= Instructions to follow =
Copy out the lines beginning at the one with "This screenshot has width=659, height=436." and ending at the last line of the data, both included; pictures stay out.
::::::::::
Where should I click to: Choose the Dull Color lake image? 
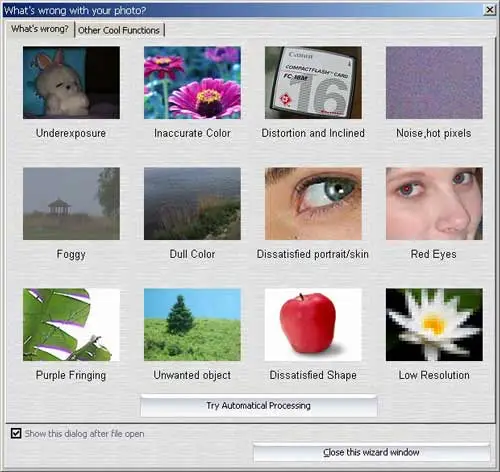click(x=192, y=204)
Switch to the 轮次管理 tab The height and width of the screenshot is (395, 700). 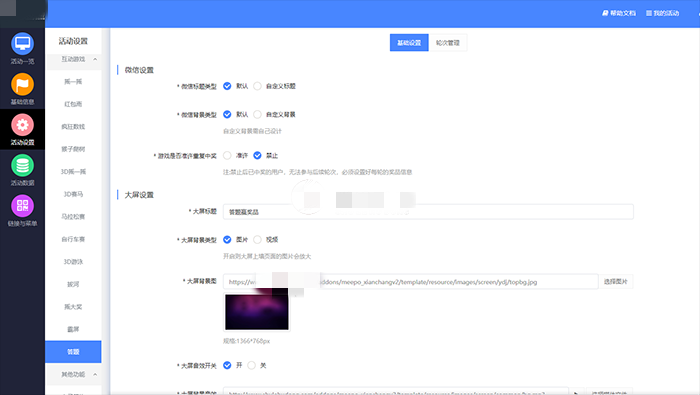tap(448, 42)
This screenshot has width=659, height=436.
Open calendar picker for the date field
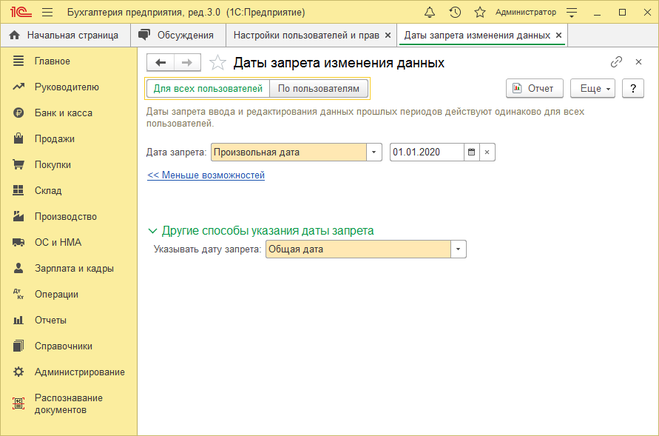(471, 152)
::::::::::
= Exercise output =
This screenshot has width=659, height=436.
Open calendar picker for the date field
(471, 152)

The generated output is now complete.